* TEXT FOR ANALYSIS

━━━━━━━━━━

If you’ve been paying attention to financial news, you’re likely aware of the recent trading halt. All trading on the New York Stock Exchange (NYSE) halted for 15 minutes. 

This gave investors a chance to cool off and get their bearings. And it was one of several recent stock market trading halts. So a trading halt may be a new concept for beginning investors

Trading halts don’t happen often. And when they do, it’s usually not for a good reason. Here’s everything you need to know about a trading halt and what causes one to occur.  

A business man holds up his hand to say "halt!". A stock market trading halt occurs when the market drops too far in one session.

What Triggers a Trading Halt?

First, what is a trading halt? It’s a complete stoppage of trading. This usually affects an entire stock exchange or exchanges. However, halts are sometimes specific to one security. 

Halts anticipate something major that will greatly change the movement of the stock price. This prevents investors from trading on impulse. Most often, it’s used as a stopgap measure to stop the sharp decline of an index or particular security. 

No matter the reason behind the stoppage, trading halts give investors time to process information. It can also help stop panic and enforce fair trading in situations where there’s likely to be large demand to buy or sell. Trading almost always resumes after a short period of time. 

A History of Stock Market Circuit Breakers

In times of economic turbulence, stock market halts aren’t unheard of. In fact, there’s a trading halt history that dates back to the late 1980s

After Black Monday (October 19, 1987) — when the Dow dropped a whopping 22% in one day — market halts were adopted. Nicknamed “circuit breakers,” these halts trigger at specific levels of decline. They prevent panic selling that might lead to the same type of catastrophic crash as Black Monday. 

Circuit Breaker Levels Explained

Today, the market can never lose more than 20% of its value in a single day thanks to the circuit breakers. How a trading halt works is simple. There are three circuit breaker levels to control panic-selling:

  • Level 1: Trading halts for 15 minutes when the value of the S&P 500 falls 7% from the previous day closing level.
  • Level 2: Trading halts for 15 minutes when the value of the S&P 500 falls 13% from the previous day closing level.

━━━━━━━━━━

* WORK INSTRUCTION 1
Reproduce the trading halt article verbatim, everything from "Trading halts don’t" down to "Triggers a Trading Halt?".
* WORK INSTRUCTION 2
Pick up the trading halt article after its final line and keep writing it.

━━━━━━━━━━

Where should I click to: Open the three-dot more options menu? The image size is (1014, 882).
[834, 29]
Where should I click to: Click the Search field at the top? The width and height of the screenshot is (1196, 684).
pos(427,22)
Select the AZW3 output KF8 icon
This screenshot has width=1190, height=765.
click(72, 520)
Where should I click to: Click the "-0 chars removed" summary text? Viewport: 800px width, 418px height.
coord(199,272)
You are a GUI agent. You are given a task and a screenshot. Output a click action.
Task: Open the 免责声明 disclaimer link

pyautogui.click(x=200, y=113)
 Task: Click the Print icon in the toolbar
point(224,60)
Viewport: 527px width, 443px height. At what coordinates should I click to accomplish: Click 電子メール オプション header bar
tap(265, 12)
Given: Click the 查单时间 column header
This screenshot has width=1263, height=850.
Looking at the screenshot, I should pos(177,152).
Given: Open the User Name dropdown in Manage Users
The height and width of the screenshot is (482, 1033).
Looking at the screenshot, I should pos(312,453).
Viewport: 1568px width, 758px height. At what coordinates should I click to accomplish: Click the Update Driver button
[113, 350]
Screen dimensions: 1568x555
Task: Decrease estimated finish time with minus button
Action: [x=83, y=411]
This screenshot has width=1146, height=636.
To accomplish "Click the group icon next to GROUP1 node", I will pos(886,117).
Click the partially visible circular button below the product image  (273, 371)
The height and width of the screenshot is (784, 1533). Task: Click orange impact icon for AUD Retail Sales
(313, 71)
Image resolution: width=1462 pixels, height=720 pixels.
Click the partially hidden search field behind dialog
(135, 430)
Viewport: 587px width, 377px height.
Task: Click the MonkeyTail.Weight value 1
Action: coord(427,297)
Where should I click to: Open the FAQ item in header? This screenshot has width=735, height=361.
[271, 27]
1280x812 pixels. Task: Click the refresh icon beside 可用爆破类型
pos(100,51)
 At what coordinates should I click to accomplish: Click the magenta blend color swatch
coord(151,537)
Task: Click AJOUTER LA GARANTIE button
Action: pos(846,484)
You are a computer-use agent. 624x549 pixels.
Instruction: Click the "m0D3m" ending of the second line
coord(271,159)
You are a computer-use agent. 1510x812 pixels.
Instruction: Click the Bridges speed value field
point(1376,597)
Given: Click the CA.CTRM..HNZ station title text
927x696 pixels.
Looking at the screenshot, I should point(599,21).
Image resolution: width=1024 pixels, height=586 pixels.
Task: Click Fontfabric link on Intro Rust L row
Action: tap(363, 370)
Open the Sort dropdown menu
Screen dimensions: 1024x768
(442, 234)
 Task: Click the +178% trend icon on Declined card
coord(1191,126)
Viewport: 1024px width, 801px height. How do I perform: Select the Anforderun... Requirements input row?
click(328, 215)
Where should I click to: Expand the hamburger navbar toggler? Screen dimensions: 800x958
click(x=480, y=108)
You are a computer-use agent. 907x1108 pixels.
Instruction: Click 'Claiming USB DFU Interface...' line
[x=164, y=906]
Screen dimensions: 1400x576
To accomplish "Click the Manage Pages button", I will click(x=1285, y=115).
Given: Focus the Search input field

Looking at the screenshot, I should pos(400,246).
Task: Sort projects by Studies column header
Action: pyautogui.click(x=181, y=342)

━━━━━━━━━━

* FINAL ANSWER 1
Trading halts don’t happen often. And when they do, it’s usually not for a good reason. Here’s everything you need to know about a trading halt and what causes one to occur.  

A business man holds up his hand to say "halt!". A stock market trading halt occurs when the market drops too far in one session.

What Triggers a Trading Halt?

* FINAL ANSWER 2
  • Level 3: Trading closes for the day when the value of the S&P 500 falls 20% from the previous day closing level.

Stock trading moves at a rapid pace. Giving investors 15 minutes to cool off is often enough to stop the proverbial bleeding of a market in decline. If things are dire enough to trigger the third-level breaker, suspending trading for the day can be an economy-saving move. 

Why Halt Trading?

Ultimately, trading halts stop a bad situation from getting much worse. Look back through history at the other times trading halts have occurred and why. Keep in mind, the circuit breakers only existed after 1987:

  • October 17, 1997: The NYSE and Nasdaq exchanges both closed for the day on declines.
  • September 17, 2001: After a week-long halt following 9/11, markets opened to a 7% selloff. 
  • December 1, 2008: In the middle of the Great Recession, sell-offs triggered a market closure. 
  • July 8, 2015: A technical glitch on the NYSE halted trading for several hours.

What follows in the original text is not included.